◆ REQUIREMENT
Restate the whole listing exactly, leaving nothing out.

◆ RECORDS PROVIDED
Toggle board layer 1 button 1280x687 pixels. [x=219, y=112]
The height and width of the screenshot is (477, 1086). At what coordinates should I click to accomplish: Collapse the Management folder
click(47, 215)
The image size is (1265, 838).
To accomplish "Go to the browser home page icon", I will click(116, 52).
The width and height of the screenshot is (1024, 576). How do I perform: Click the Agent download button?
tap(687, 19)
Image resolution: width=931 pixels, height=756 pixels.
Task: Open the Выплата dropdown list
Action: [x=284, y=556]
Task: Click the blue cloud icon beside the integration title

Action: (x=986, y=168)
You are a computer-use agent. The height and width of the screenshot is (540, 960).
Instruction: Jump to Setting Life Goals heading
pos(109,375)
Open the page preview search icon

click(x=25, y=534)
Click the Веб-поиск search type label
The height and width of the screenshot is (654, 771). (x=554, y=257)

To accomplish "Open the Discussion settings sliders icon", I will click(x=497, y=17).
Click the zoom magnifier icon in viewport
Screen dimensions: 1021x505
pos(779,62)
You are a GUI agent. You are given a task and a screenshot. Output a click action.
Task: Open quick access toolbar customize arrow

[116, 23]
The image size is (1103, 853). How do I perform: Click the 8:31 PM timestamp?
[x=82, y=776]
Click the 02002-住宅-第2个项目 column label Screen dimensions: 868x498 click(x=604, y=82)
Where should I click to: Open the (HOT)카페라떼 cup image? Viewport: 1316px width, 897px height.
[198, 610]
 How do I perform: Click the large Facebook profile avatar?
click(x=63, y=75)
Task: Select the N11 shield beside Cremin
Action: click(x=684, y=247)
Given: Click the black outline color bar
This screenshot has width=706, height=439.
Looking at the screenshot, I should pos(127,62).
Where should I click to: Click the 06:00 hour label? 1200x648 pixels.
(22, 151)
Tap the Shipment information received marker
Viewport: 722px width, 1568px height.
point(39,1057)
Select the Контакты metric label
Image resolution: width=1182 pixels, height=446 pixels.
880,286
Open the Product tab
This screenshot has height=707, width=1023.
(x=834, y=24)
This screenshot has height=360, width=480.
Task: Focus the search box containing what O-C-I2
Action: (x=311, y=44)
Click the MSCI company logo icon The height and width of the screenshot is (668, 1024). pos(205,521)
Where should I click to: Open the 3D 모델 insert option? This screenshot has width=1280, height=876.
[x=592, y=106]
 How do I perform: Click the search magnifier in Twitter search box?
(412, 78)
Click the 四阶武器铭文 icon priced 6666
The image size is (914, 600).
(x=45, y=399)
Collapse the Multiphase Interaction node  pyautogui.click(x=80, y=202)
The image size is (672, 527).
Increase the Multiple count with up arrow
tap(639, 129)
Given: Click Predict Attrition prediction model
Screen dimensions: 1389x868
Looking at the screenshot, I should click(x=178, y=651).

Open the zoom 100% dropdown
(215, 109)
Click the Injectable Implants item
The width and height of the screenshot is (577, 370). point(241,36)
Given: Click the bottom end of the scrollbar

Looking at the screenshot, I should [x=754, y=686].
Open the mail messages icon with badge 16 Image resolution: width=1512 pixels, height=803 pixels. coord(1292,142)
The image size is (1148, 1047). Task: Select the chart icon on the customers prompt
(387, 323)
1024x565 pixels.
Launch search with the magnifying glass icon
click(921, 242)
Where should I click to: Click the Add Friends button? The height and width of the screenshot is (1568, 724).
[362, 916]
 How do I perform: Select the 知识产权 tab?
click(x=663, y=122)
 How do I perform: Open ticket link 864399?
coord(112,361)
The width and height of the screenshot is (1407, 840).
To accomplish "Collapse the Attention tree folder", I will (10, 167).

◆ EXPECTED OUTPUT
Toggle board layer 1 button 1280x687 pixels. [x=219, y=112]
The height and width of the screenshot is (477, 1086). At what coordinates should I click to accomplish: Collapse the Management folder
click(47, 215)
The image size is (1265, 838).
To accomplish "Go to the browser home page icon", I will click(116, 52).
The width and height of the screenshot is (1024, 576). How do I perform: Click the Agent download button?
tap(687, 19)
Image resolution: width=931 pixels, height=756 pixels.
Task: Open the Выплата dropdown list
Action: [x=284, y=556]
Task: Click the blue cloud icon beside the integration title

Action: (x=986, y=168)
You are a computer-use agent. The height and width of the screenshot is (540, 960).
Instruction: Jump to Setting Life Goals heading
pos(109,375)
Open the page preview search icon

click(x=25, y=534)
Click the Веб-поиск search type label
The height and width of the screenshot is (654, 771). (x=554, y=257)

To accomplish "Open the Discussion settings sliders icon", I will click(x=497, y=17).
Click the zoom magnifier icon in viewport
Screen dimensions: 1021x505
pos(779,62)
You are a GUI agent. You are given a task and a screenshot. Output a click action.
Task: Open quick access toolbar customize arrow

[116, 23]
The image size is (1103, 853). How do I perform: Click the 8:31 PM timestamp?
[x=82, y=776]
Click the 02002-住宅-第2个项目 column label Screen dimensions: 868x498 click(x=604, y=82)
Where should I click to: Open the (HOT)카페라떼 cup image? Viewport: 1316px width, 897px height.
[198, 610]
 How do I perform: Click the large Facebook profile avatar?
click(x=63, y=75)
Task: Select the N11 shield beside Cremin
Action: click(x=684, y=247)
Given: Click the black outline color bar
This screenshot has width=706, height=439.
Looking at the screenshot, I should pos(127,62).
Where should I click to: Click the 06:00 hour label? 1200x648 pixels.
(22, 151)
Tap the Shipment information received marker
Viewport: 722px width, 1568px height.
point(39,1057)
Select the Контакты metric label
Image resolution: width=1182 pixels, height=446 pixels.
880,286
Open the Product tab
This screenshot has height=707, width=1023.
(x=834, y=24)
This screenshot has height=360, width=480.
Task: Focus the search box containing what O-C-I2
Action: (x=311, y=44)
Click the MSCI company logo icon The height and width of the screenshot is (668, 1024). pos(205,521)
Where should I click to: Open the 3D 모델 insert option? This screenshot has width=1280, height=876.
[x=592, y=106]
 How do I perform: Click the search magnifier in Twitter search box?
(412, 78)
Click the 四阶武器铭文 icon priced 6666
The image size is (914, 600).
(x=45, y=399)
Collapse the Multiphase Interaction node  pyautogui.click(x=80, y=202)
The image size is (672, 527).
Increase the Multiple count with up arrow
tap(639, 129)
Given: Click Predict Attrition prediction model
Screen dimensions: 1389x868
Looking at the screenshot, I should click(x=178, y=651).

Open the zoom 100% dropdown
(215, 109)
Click the Injectable Implants item
The width and height of the screenshot is (577, 370). point(241,36)
Given: Click the bottom end of the scrollbar

Looking at the screenshot, I should [x=754, y=686].
Open the mail messages icon with badge 16 Image resolution: width=1512 pixels, height=803 pixels. coord(1292,142)
The image size is (1148, 1047). Task: Select the chart icon on the customers prompt
(387, 323)
1024x565 pixels.
Launch search with the magnifying glass icon
click(921, 242)
Where should I click to: Click the Add Friends button? The height and width of the screenshot is (1568, 724).
[362, 916]
 How do I perform: Select the 知识产权 tab?
click(x=663, y=122)
 How do I perform: Open ticket link 864399?
coord(112,361)
The width and height of the screenshot is (1407, 840).
To accomplish "Collapse the Attention tree folder", I will (10, 167).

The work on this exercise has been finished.